• **Problem statement**: The response should contain only those lines of the entries below that include the string "header".

↓↓↓

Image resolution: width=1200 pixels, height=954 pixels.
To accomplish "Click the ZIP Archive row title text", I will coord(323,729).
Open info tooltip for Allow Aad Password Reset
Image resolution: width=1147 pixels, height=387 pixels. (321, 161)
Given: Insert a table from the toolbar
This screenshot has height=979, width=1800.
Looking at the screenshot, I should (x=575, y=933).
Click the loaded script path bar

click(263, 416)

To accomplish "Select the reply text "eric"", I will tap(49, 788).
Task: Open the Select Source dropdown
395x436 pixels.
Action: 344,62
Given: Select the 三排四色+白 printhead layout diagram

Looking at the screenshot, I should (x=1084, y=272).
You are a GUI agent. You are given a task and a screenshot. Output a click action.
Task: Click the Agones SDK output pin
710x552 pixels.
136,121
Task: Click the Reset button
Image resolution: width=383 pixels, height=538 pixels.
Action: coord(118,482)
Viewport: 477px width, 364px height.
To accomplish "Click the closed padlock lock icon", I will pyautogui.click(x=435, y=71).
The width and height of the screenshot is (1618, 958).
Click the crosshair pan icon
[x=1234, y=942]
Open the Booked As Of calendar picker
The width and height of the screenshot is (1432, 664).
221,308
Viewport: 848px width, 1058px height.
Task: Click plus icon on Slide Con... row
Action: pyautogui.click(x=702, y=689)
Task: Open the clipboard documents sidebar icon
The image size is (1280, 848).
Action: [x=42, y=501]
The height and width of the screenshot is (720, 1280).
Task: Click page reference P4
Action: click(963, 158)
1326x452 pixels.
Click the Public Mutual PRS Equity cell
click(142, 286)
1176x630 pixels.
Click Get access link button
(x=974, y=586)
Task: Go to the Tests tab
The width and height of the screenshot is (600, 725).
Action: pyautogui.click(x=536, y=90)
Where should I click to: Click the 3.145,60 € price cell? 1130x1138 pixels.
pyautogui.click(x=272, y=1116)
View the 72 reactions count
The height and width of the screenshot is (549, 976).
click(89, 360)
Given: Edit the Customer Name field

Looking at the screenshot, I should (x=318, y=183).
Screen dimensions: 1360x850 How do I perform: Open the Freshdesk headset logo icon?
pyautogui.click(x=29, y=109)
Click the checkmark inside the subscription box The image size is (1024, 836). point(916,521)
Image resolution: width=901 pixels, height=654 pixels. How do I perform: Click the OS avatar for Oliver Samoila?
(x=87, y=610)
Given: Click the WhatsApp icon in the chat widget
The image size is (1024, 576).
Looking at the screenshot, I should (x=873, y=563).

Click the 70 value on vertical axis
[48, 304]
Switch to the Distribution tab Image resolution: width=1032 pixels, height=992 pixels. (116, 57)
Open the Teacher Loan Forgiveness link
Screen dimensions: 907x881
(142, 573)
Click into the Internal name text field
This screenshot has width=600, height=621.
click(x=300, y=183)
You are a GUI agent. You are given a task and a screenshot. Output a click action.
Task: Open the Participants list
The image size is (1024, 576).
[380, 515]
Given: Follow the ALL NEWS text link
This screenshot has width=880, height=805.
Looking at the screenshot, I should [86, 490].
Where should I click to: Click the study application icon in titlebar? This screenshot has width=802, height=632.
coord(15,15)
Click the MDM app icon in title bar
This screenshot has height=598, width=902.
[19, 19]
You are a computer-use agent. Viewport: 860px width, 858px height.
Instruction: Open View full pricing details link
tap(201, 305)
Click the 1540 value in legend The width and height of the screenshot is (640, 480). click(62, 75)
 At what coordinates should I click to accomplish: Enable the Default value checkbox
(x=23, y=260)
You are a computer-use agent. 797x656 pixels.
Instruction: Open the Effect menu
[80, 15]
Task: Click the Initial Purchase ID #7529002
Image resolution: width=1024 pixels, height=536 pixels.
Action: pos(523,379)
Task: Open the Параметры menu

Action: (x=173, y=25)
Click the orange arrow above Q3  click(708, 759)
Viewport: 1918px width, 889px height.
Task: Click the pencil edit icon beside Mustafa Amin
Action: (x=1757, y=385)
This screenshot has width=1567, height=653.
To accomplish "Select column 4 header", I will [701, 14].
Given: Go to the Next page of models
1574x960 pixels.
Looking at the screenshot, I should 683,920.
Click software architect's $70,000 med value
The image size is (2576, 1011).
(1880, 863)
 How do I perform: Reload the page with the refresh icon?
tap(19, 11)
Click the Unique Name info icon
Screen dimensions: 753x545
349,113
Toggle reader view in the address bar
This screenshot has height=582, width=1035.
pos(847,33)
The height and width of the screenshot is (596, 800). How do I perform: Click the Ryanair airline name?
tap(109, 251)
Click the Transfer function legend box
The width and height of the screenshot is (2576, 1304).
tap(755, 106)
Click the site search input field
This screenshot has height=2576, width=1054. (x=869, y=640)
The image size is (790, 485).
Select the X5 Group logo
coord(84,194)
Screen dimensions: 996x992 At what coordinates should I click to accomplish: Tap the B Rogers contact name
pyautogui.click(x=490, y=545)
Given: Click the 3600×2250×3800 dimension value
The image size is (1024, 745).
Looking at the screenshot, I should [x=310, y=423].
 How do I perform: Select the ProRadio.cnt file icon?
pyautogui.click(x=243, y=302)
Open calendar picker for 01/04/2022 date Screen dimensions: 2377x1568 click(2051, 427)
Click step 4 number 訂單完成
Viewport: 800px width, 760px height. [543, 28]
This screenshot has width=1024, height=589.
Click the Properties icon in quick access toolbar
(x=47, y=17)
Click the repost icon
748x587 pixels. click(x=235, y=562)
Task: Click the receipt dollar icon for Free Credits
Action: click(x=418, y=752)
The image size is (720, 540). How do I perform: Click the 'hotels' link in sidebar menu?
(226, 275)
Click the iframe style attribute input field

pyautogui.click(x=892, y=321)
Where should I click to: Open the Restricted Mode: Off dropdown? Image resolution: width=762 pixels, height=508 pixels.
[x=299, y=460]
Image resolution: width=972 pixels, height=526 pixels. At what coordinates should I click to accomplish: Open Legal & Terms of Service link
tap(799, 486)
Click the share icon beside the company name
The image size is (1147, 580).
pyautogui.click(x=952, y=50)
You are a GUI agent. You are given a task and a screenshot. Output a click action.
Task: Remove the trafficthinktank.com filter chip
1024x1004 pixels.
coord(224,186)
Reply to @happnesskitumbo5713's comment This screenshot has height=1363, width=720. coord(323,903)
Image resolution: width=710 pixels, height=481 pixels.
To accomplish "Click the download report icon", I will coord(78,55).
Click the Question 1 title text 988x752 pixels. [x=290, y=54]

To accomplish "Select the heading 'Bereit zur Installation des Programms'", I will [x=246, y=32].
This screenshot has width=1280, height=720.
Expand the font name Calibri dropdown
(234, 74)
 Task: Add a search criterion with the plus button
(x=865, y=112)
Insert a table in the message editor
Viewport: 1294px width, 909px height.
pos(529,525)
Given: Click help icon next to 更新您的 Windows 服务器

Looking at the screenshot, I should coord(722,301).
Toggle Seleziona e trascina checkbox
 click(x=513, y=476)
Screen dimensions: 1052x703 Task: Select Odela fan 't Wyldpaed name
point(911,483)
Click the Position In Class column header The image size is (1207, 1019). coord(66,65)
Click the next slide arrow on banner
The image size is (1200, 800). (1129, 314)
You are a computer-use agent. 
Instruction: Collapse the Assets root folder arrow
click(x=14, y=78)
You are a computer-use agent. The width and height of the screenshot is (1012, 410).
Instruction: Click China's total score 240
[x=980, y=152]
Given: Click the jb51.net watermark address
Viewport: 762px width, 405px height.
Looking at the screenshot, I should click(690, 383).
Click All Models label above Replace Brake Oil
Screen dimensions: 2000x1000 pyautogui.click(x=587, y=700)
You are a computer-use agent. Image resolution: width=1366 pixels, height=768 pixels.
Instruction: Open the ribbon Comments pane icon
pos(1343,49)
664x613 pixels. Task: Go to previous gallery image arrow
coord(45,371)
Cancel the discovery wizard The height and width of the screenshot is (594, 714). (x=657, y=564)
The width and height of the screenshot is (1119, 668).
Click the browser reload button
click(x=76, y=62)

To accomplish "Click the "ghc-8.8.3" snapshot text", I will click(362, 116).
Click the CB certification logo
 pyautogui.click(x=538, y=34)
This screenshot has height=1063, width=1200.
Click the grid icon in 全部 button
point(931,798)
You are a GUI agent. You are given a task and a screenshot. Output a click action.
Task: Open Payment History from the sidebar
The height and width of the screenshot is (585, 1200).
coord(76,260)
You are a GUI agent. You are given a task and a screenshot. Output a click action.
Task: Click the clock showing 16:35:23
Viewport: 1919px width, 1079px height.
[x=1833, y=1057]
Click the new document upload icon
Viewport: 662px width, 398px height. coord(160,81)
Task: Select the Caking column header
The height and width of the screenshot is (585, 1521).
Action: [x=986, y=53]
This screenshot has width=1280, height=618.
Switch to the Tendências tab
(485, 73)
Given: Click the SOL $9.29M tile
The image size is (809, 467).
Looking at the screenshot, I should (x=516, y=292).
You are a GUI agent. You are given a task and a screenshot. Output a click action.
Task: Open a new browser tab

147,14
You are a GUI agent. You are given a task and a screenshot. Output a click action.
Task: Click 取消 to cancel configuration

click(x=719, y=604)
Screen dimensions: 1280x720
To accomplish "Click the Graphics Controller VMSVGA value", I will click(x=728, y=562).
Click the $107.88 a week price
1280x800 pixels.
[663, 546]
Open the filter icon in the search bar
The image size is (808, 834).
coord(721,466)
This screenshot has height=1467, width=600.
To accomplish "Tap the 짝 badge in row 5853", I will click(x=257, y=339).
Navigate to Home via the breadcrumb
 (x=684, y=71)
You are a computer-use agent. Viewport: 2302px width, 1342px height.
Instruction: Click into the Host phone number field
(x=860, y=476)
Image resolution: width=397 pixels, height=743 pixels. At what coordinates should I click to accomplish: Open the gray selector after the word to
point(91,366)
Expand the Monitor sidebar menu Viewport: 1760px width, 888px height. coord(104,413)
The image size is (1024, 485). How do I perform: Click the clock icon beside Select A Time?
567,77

↑↑↑

• **Response to this exercise**:
To accomplish "Select column 4 header", I will [701, 14].
Click the Position In Class column header The image size is (1207, 1019). coord(66,65)
Task: Select the Caking column header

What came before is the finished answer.